There are currently 14 mobile WLAN hotspots in the Stiftung Warentest laboratories. The results should come in a few weeks. Unusually early, the experts provide an insight into the ongoing tests - and issue a warning. According to Stiftung Warentest, security gaps in connection with the simplified network access called Wi-Fi Protected Setup (WPS) were found in three devices.
According to the product test, the devices "Asus 4G-N16 Wireless-N300 LTE Modem Router", "D-Link DWR-933 4G/LTE Cat 6 Wi-Fi Hotspot" and "TP-Link Archer MR500 4G Cat6 AC1200 WLAN Dual Band Gigabit" are affected router". Security gaps were found in the delivery state of these mobile WLAN hotspots, which would enable hackers to carry out various attacks via WPS. Within the wireless network range of the devices, it is therefore possible to eavesdrop on communications, steal data and even use the hotspot as an Internet access point without a password in order to pursue illegal activities at a false address.
Luckily, the problem can be easily eliminated with two devices, because the vulnerability can be switched off: Anyone who disables the WPS function in the system settings of Asus and TP-Link is immediately on the safe side, they say. If you go online via the mobile WiFi hotspot from D-Link, things look different: the security gap is still wide open even if you don't use WPS. Warentest writes that it may help to change the standard PIN for access via WPS.

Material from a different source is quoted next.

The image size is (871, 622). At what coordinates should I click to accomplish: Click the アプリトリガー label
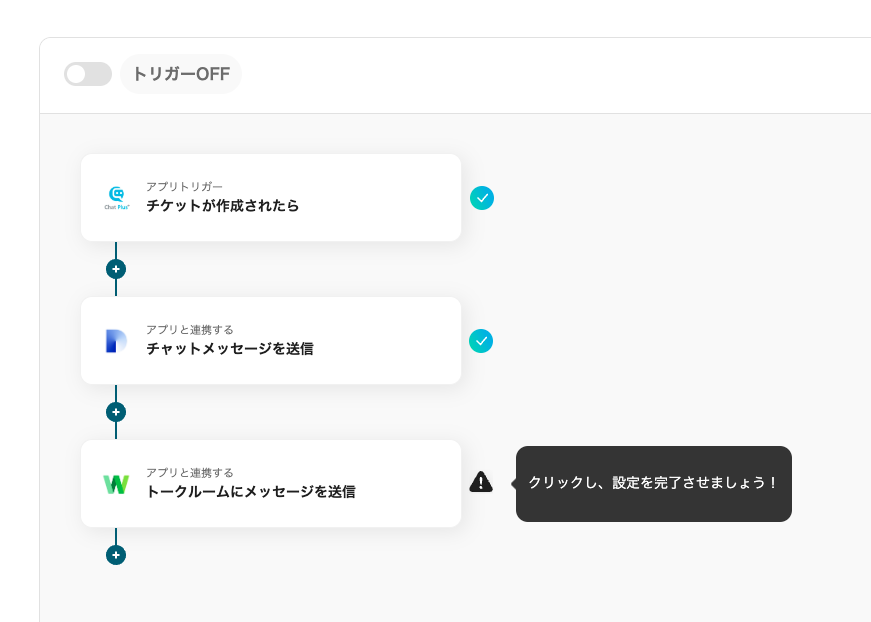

Stiftung Warentest reports that the finds were immediately reported to the manufacturers and the Federal Office for Information Security (BSI). TP-Link has now confirmed this with its own company report and has already published an update for the affected device.
Asus and D-Link did not remain idle either. D-Link also wants to deliver an update this week, Asus stated that they want to do this "as soon as possible" and, in accordance with the recommendation of the Stiftung Warentest, recommends switching off WPS by then.

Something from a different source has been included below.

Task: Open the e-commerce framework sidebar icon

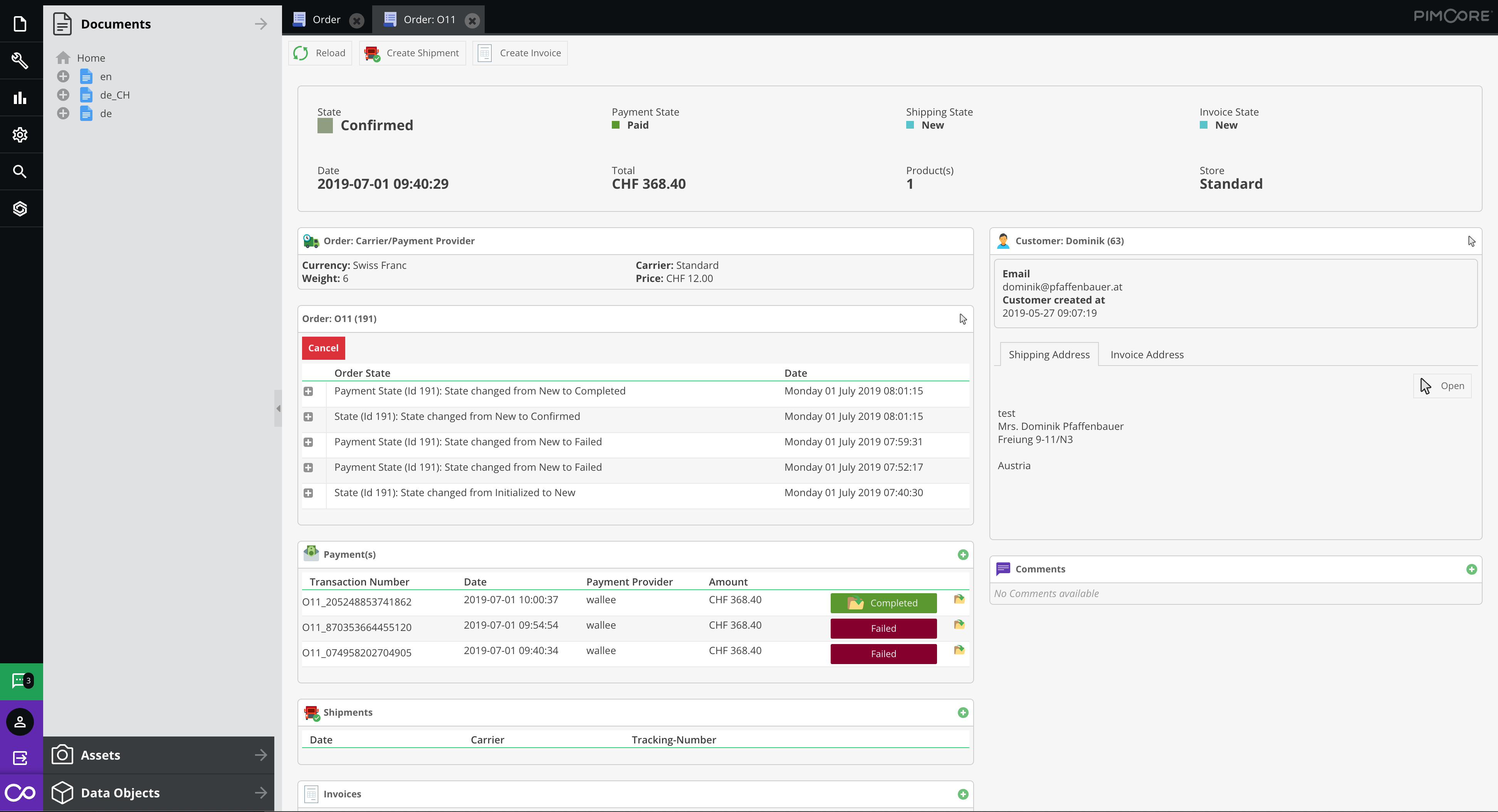Action: coord(20,208)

This is not the first time Wi-Fi Protected Setup (WPS) has been criticized for being an insecure access technology for all types of WiFi routers. The usually very simple PIN in particular can be found out relatively quickly by attackers. On the other hand, there is only a very limited benefit, because both Apple and Google do not support WPS (anymore). Only Windows laptops benefit from password-free WiFi access.